__What is needed__. Please write out everything in the Apple earnings article from "Wall Street did" down to "amid mounting competition.".

*** Text excerpt

Wall Street did not seem to care that Apple's AAPL fourth-quarter results beat earnings and revenue estimates. The world's biggest tech company reported earnings of $1.46 per share, above estimates of $1.39, and total revenue of $89.5 billion, slightly above expectations of $89.28 billion.
Despite this narrow double-beat, shares of Apple — up around 37% for the year — took an after-hours tumble, falling roughly 3%. The Street's negative reaction to the earnings report came based on a weak holiday sales forecast and weakening revenue growth in China amid mounting competition.
Related: Key investor highlights the 'magic' of Apple headed into Q4 earnings
In the wake of the company's less-than-stellar earnings, Deepwater's Gene Munster said that the Street is "over-reacting." Noting that CFO Luca Maestri expects December revenue to come in 5% below Street forecasts, largely due to the fact that this December quarter is a week shorter than the previous December quarter, Munster said that the bottom line for Apple is still one of ongoing growth.
Analyst: Apple is becoming a consumer staples company
"Each week the business is expected to grow 7% y/y in December, and that’s a measurable step up from the 1% growth in September," he wrote, adding that the calendar will normalize in March, revealing a business that will "likely continue to grow at around 5%, a level that I believe investors will be satisfied with."
Further, Munster said that Apple has continued to grow its active device installed base, an important long-term metric. This metric, he said, will drive Apple into a whole new chapter of the company's storied career.
"Over the next five years, I continue to expect investors to see Apple as a 'can’t live without' consumer staples company," he said. The fact that the stock was only down 3% in response to a 5% guide down, to Munster, is "evidence that this investor shift is happening."
And though Apple hasn't yet launched a branded competitor to ChatGPT, CEO Tim Cook noted on the earnings call that, in terms of generative AI, "we obviously have work going on, and you can bet we are investing quite a bit and we are going to invest responsibly”.
Related: Marc Andreessen defends Silicon Valley in bold, tech-loving manifesto
This, to Munster, is further proof of the bull case for Apple. The company, he said, importantly isn't going to throw billions of dollars down the drain attempting to solve an AI-powered Siri. But it is going to invest the proper time and resources to building out such a product, giving Apple the "pole position among Big Tech to lead in personalized AI."
Wedbush's Dan Ives likewise remains unconcerned about Apple's lower December projection.
"I think investors are viewing this in a glass half-empty view and I think that's the wrong move," he said. "Gross margins, services growth and iPhone growth were all "solid," Ives said, and that is "the focus."
Apple reported gross margins for the September quarter at 45.2%, a record for the company. Apple expects gross margins for the December quarter to be between 45% and 46%.
Apple shares lifted slightly in pre-market trading, down only 1.33% instead of the initial 3.4% dip it experienced directly post-earnings.

******
*** Data listing

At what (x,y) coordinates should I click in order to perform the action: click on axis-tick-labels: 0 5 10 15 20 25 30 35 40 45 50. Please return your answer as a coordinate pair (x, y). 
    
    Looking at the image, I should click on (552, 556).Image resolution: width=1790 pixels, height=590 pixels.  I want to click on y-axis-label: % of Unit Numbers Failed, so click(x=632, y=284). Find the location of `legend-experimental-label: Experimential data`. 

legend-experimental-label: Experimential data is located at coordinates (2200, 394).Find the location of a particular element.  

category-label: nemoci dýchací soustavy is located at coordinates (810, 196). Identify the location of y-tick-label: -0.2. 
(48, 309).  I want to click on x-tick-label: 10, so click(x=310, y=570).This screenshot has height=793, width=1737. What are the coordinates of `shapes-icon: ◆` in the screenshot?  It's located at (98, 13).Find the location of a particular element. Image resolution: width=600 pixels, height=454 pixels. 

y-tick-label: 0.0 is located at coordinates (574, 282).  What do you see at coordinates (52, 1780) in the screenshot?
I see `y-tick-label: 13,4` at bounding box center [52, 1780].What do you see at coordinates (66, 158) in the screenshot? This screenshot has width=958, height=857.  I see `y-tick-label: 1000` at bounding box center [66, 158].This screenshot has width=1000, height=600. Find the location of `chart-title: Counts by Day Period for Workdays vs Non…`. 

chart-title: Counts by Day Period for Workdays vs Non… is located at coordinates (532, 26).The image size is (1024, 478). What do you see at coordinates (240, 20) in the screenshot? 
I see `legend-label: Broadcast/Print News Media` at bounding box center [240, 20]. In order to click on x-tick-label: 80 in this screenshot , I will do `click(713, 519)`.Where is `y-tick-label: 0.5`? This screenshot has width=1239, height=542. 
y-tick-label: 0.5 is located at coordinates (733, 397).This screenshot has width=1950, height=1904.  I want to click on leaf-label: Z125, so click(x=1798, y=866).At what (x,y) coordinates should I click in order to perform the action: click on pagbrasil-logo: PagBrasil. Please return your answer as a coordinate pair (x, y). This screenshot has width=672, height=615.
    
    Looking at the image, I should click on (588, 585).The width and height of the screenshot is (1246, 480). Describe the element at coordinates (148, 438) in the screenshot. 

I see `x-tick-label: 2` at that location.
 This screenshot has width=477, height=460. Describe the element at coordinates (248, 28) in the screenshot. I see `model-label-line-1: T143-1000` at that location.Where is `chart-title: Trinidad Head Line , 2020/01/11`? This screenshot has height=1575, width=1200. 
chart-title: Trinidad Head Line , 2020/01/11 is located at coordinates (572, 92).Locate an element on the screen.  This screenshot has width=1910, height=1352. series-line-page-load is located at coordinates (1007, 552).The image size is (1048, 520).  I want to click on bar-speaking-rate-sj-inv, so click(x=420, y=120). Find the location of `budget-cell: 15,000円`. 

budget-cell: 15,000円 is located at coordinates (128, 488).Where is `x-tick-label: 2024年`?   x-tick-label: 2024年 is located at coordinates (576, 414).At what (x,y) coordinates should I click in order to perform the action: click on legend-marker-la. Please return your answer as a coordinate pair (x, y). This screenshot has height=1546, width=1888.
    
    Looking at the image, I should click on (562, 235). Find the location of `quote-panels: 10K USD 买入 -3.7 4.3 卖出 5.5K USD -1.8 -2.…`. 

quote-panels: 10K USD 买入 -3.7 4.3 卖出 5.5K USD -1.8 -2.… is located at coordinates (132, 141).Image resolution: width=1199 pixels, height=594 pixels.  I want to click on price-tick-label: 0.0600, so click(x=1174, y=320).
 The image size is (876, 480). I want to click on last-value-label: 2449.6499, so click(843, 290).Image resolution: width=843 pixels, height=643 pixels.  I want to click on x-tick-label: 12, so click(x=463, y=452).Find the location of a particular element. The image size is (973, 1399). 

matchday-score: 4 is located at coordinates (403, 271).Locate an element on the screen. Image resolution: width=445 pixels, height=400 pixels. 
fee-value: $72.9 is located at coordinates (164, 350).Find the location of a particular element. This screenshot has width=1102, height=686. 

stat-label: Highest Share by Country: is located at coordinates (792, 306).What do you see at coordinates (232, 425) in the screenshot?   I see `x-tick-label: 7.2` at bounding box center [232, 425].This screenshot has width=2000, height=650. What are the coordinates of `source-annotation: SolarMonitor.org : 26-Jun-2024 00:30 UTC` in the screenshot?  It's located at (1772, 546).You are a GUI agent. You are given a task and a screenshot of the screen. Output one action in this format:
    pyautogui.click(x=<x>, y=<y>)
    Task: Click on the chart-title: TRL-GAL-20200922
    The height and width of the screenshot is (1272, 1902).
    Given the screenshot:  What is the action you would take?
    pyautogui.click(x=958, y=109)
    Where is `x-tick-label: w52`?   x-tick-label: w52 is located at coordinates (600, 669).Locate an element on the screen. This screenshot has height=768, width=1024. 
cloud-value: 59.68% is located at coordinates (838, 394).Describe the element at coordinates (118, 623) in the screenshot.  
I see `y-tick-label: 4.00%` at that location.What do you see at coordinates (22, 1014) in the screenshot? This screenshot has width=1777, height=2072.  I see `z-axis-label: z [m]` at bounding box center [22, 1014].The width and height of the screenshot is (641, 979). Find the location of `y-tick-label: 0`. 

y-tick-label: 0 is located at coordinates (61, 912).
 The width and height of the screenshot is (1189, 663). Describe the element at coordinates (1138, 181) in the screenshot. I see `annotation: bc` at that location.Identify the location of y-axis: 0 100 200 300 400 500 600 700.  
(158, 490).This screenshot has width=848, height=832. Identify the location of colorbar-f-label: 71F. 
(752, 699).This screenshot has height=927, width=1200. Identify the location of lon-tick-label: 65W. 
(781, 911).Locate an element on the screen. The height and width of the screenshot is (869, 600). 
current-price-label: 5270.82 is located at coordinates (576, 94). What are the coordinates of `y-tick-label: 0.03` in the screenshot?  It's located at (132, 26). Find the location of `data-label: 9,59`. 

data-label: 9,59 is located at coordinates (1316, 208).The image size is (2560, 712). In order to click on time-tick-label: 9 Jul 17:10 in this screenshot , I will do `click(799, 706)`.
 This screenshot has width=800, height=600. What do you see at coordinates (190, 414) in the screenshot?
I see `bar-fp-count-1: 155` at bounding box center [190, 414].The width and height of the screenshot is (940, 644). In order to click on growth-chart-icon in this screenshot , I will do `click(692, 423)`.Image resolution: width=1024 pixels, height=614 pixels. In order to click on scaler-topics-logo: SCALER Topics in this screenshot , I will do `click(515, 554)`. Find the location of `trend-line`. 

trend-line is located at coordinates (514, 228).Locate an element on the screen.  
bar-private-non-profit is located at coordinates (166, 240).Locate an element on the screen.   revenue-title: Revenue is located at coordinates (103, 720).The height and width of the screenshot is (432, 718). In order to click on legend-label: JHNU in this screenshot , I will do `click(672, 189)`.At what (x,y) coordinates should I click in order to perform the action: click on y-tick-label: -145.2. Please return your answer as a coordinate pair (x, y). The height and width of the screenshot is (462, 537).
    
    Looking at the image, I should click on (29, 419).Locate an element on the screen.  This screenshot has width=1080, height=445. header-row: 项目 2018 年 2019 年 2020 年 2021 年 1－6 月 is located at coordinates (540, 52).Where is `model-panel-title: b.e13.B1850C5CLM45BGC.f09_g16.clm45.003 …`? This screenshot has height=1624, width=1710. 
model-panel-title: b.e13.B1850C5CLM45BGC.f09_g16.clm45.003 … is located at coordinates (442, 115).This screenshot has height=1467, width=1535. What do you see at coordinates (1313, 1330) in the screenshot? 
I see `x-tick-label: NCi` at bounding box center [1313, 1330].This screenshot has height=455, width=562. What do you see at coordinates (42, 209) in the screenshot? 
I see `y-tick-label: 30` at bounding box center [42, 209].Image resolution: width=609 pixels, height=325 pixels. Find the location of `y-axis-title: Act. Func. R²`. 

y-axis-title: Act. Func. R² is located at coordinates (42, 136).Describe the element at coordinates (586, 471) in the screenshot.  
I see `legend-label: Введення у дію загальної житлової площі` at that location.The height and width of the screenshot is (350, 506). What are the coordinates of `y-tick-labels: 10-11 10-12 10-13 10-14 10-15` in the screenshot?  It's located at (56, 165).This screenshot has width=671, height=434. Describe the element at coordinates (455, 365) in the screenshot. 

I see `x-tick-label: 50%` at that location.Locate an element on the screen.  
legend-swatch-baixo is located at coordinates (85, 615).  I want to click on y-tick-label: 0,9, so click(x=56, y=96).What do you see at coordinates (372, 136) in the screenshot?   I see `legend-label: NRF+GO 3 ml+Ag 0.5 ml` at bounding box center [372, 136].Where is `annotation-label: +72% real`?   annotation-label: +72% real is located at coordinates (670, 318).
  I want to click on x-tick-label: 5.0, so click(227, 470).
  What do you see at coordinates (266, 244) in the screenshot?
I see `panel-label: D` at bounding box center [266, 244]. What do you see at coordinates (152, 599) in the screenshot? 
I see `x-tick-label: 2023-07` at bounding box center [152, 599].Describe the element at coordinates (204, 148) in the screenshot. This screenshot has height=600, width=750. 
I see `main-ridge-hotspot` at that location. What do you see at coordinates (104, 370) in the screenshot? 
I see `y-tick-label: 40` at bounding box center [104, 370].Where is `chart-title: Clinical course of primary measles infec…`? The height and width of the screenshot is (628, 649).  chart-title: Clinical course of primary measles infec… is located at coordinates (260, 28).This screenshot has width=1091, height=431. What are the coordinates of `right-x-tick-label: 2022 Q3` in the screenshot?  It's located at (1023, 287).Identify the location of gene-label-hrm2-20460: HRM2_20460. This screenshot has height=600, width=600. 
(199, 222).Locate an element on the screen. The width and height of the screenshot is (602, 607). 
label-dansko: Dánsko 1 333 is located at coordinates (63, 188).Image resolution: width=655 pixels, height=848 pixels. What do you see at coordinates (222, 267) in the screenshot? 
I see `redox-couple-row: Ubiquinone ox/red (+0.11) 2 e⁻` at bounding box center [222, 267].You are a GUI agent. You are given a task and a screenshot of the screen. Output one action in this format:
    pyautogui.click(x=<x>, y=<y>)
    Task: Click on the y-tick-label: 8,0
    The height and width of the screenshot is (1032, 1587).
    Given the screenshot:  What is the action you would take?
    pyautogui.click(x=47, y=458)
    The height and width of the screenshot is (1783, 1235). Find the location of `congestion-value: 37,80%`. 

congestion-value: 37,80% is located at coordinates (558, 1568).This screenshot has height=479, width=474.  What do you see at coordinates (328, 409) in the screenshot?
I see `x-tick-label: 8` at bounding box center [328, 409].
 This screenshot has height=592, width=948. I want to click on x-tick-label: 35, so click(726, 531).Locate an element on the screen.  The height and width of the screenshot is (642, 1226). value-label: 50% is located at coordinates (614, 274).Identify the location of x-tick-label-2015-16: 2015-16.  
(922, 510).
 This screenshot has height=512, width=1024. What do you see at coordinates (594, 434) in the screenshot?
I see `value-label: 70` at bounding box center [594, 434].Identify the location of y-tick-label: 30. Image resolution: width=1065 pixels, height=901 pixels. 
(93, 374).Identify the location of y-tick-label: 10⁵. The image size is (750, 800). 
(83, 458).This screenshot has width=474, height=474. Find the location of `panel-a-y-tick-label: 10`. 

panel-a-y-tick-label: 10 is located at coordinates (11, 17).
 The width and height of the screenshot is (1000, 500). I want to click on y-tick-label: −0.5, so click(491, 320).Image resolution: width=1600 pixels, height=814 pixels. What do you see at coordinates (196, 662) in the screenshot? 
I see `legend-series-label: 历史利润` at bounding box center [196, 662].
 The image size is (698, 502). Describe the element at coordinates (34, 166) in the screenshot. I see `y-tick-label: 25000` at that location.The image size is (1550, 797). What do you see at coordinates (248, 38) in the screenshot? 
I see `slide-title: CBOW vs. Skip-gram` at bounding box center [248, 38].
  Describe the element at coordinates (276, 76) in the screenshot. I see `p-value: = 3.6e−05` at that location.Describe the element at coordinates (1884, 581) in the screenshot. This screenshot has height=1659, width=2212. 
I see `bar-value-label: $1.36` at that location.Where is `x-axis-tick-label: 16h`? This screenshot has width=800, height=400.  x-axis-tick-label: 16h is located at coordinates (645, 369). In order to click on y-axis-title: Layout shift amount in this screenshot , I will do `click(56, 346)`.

******

__Result of this task__.
Wall Street did not seem to care that Apple's AAPL fourth-quarter results beat earnings and revenue estimates. The world's biggest tech company reported earnings of $1.46 per share, above estimates of $1.39, and total revenue of $89.5 billion, slightly above expectations of $89.28 billion.
Despite this narrow double-beat, shares of Apple — up around 37% for the year — took an after-hours tumble, falling roughly 3%. The Street's negative reaction to the earnings report came based on a weak holiday sales forecast and weakening revenue growth in China amid mounting competition.